Location
- 70 Holcott Drive North Attleboro, (Bristol County), Massachusetts 02703 United States 41°57′51″N 71°17′42″W﻿ / ﻿41.96417°N 71.29500°W

Information
- Type: Private
- Religious affiliation: Roman Catholic
- Established: 1961
- President: Tim Sullivan '87
- Principal: Sean Kane
- Chaplain: Craig Pregana
- Faculty: 121
- Grades: 9–12
- Gender: Coeducational
- Enrollment: 1095 (2022)
- Average class size: 18
- Student to teacher ratio: 13:1
- Campus size: 42 acres
- Colors: Green Gold White
- Slogan: “Set your hearts on things above and not on things of earth.” ~ Colossians 3:2
- Athletics conference: Catholic Central League
- Mascot: Lucky the Leprechaun
- Team name: Shamrocks
- Rival: Attleboro High School North Attleboro High School Bishop Stang High School
- Accreditation: New England Association of Schools and Colleges
- Publication: "Cornerstone" (alumni magazine)
- Newspaper: The ‘Rock Report
- Yearbook: Flashback
- Tuition: $12,900 yearly
- Website: www.bishopfeehan.com

= Bishop Feehan High School =

Bishop Feehan High School is a co-educational Catholic high school in Attleboro, Massachusetts. It is located in the Roman Catholic Diocese of Fall River. The school was built in 1961 and staffed by the Sisters of Mercy. The school has grown to over 1,000 students. Each class is approximately 250+ students, who are selected from a significantly larger pool of applicants.

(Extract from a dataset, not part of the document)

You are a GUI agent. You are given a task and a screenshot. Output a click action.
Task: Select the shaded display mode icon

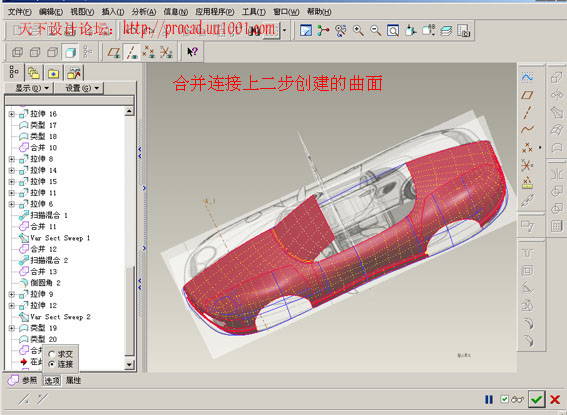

The second of five regional, diocesan Catholic high schools constructed in the Diocese of Fall River, the school opened in the fall of 1961.

== Academics ==
Feehan offers 17 AP classes and honors courses in mathematics, foreign languages, English, science and the arts.

100% of Feehan most recent graduating class was accepted to a four-year institution and 98% enrolled at a four-year institution.

== Athletics ==

The athletic activities include football, marching band, ice hockey, cheerleading, volleyball, cross country, basketball, track, soccer, baseball, swim, lacrosse, water polo, fencing, and some others.

== Notable athletic alumni ==
- Mark Schmidt (1981): Head Coach of Men's Basketball at St. Bonaventure University
- Mark Coogan (1984): Decorated track athlete, former collegiate track star at University of Maryland, and member of the 1996 U.S. Olympic team.